Dans “Thirst“, Slow Crush ne se contente pas de décliner à l’infini les textures brumeuses et les lignes de chant en apesanteur chères au shoegaze. Le quatuor belge prouve qu’il sait aussi se faire sacrément plus mordant quand il le faut grâce à des guitares, certes enrobées d’une belle couche de Reverb, mais avec une rugosité plus marquée – voire rageuses – qu’à l’accoutumée. Des vagues électriques qui accumule la tension, avant d’exploser : c’est la forte impression que donne ce troisième long format habilement produit par Lewis Johns (Employed To Serve, Funeral For A Friend, Mountains…).
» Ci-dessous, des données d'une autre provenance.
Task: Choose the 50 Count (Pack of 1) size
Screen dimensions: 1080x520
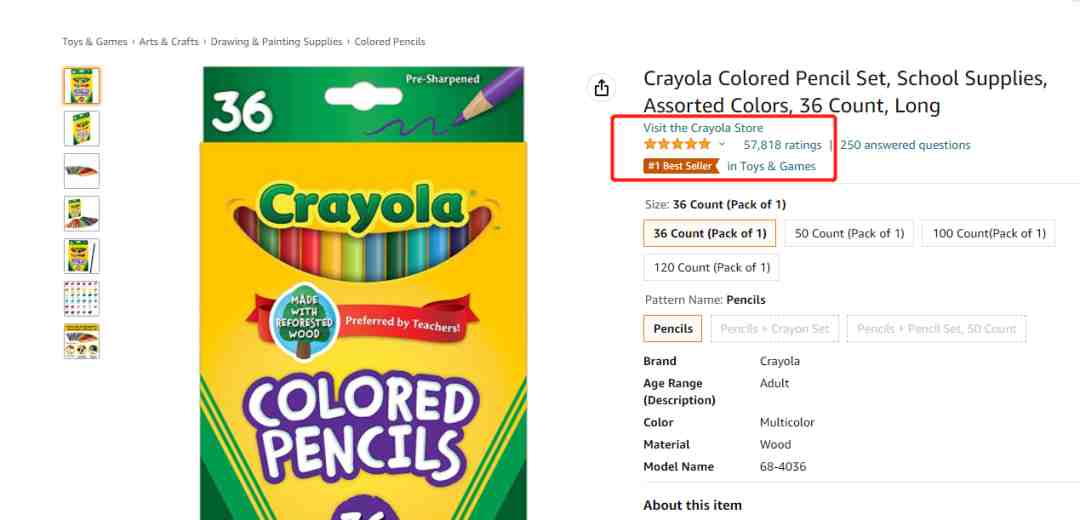Action: pyautogui.click(x=849, y=233)
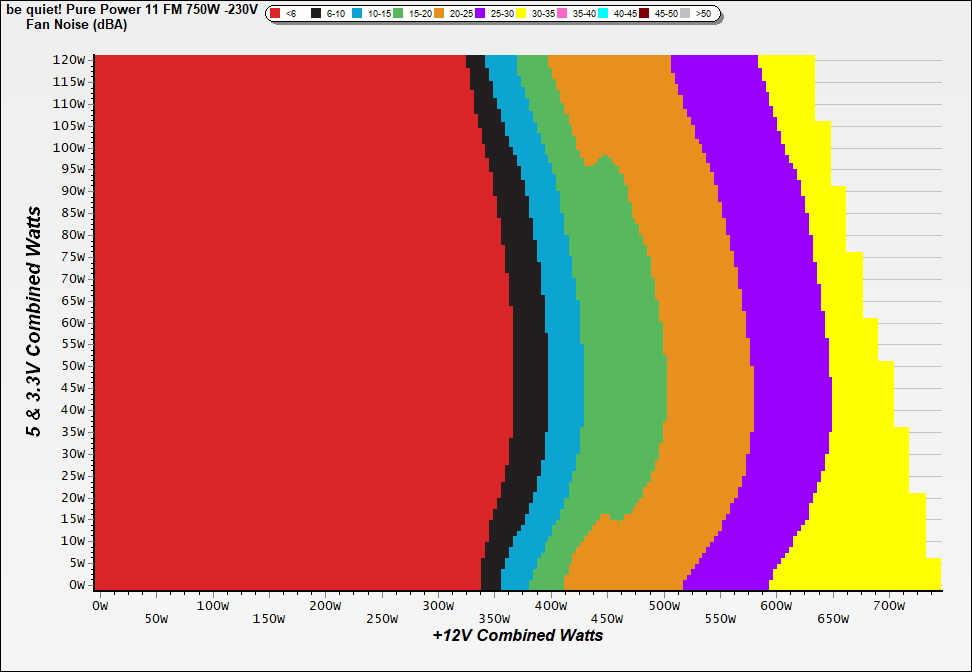
Task: Click the green 15-20 legend swatch
Action: point(399,14)
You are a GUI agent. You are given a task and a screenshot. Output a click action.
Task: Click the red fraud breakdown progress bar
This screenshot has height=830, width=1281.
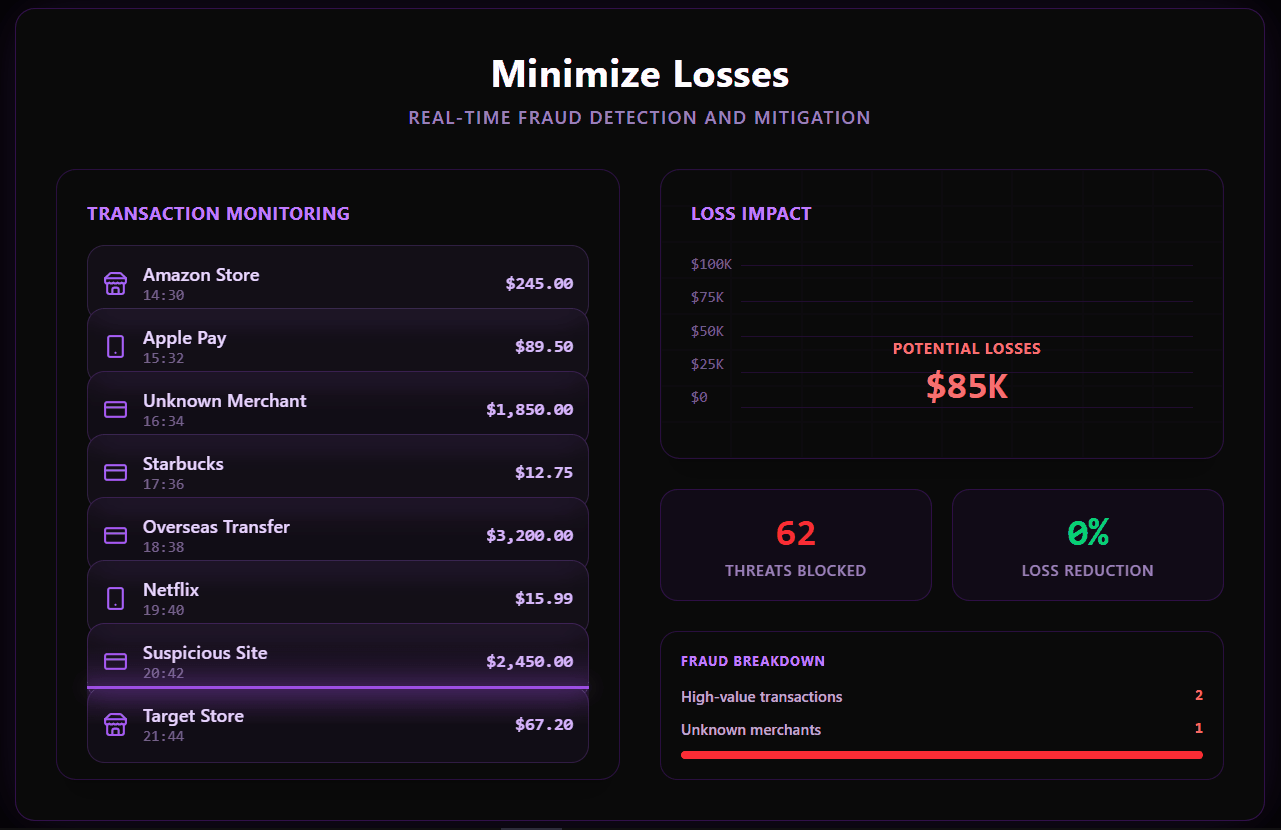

Après Aurora (2018) et Hush (2021), loin de la route et des tournées à rallonge, le combo originaire du plat pays s’est offert une respiration du côté de Southampton, au studio The Ranch, pour, si ce n’est totalement se métamorphoser, du moins se réinventer. Résultat : dix titres plus lourds, plus massifs, mais aussi plus intimes, la voix enchanteresse d’Isa Hollyday (chant/basse) n’étant pas étrangère à ce dernier sentiment.
Slow Crush signe ici son disque le plus viscéral, son plus lumineux aussi. Un album qui parle au cœur et aux tripes, affiche sans gêne sa vulnérabilité, quelque part entre Deftones et A.A. Williams, et qui confirme qu’au royaume du heavy shoegaze, les Belges jouent désormais dans la cour des grands.